▶ **SUPPLIED TEXT**

As if those benefits aren’t enough, consider that butternut squash is low in fat and high in fiber and the B vitamin folate. All of these further butternut squash’s heart-friendliness. Plus, vitamin B6 promotes healthy immune and nervous systems, and potassium improves bone health!

Butternut Squash Frittata

Still, this gourd-shaped squash’s bright, golden-orange flesh does more than signal its health benefits. Rather, this squash’s warm coloring make it the perfect accent to autumn dishes! Squash lovers can rejoice knowing that our new specials menu feature a Spinach and Goat Cheese Frittata with juicy, butternut squash folded between fluffy organic eggs. And on Mondays, our organic and vegan soup of the day is – you guessed it – Butternut Squash Soup! There are also a number of dishes both sweet and savory that you can incorporate butternut squash into at home.

To enjoy the squash on its own, dice and roast it on a cookie sheet. For a sweet take, sprinkle with brown sugar and drizzle with maple syrup or honey; for a savory kick, sprinkle with cinnamon and cayenne pepper! Eat by itself, as a side dish or use to top off a salad.


If you’re feeling more ambitious, we recommend pureeing and using the squash as a base for a delicious fall soup! You can also use the puree as filling for homemade ravioli. And, for an option the kids will enjoy, try slicing the squash and using in place of potatoes as a healthy French fry alternative.

▶ **DATA SHOWN**
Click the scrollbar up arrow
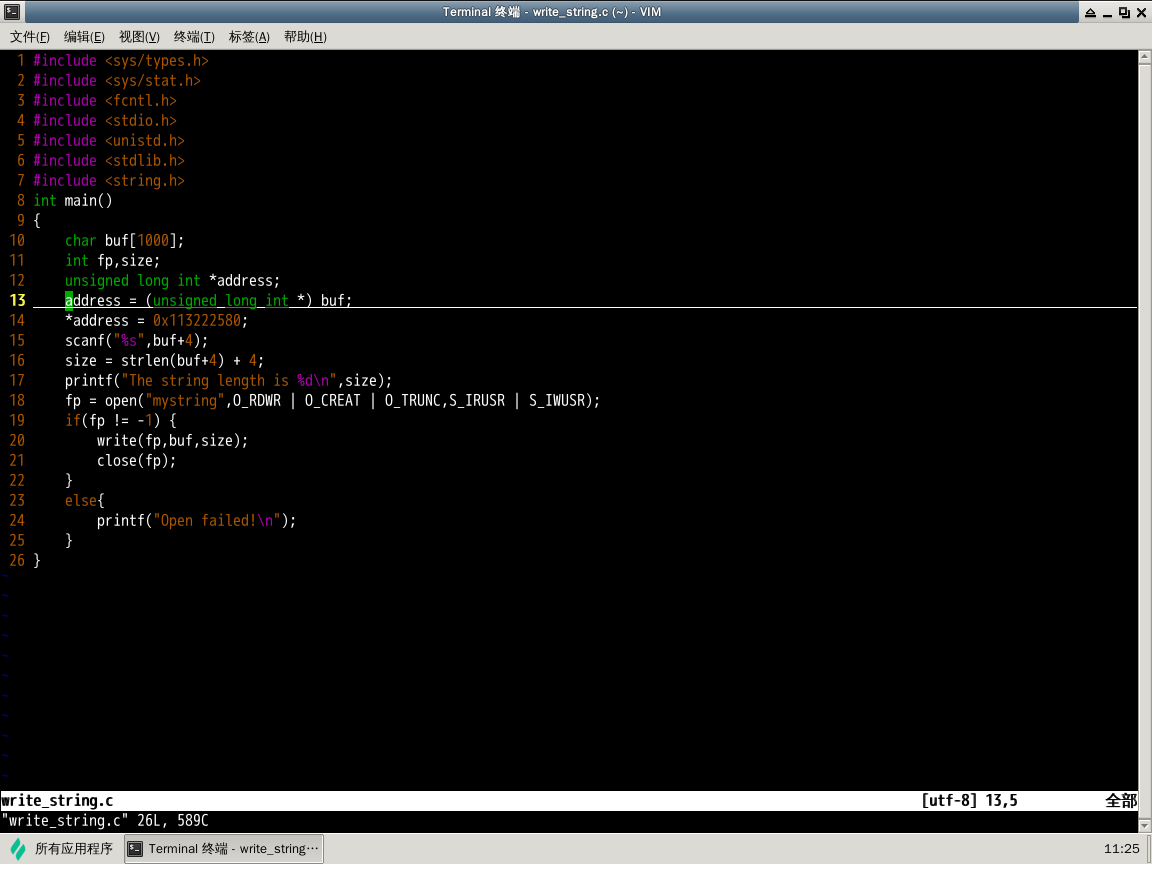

▶ **REQUIRED TASKS**
(1) Please update the butternut squash text, starting with "If you’re feeling" and going on through "French fry alternative.", with "ravioli" replaced by "lasagna".
(2) According to the butternut squash text, on which day is Butternut Squash Soup the soup of the day?
(3) Recast the paragraph of the butternut squash text that begins "To enjoy the squash on its own" as a short list.

▶ **THE ANSWERS**
(1)
If you’re feeling more ambitious, we recommend pureeing and using the squash as a base for a delicious fall soup! You can also use the puree as filling for homemade lasagna. And, for an option the kids will enjoy, try slicing the squash and using in place of potatoes as a healthy French fry alternative.

(2) Mondays.

(3)
- Dice the squash and roast it on a cookie sheet.
- Sweet version: sprinkle with brown sugar and drizzle with maple syrup or honey.
- Savory version: sprinkle with cinnamon and cayenne pepper.
- Serve it alone, as a side dish or on top of a salad.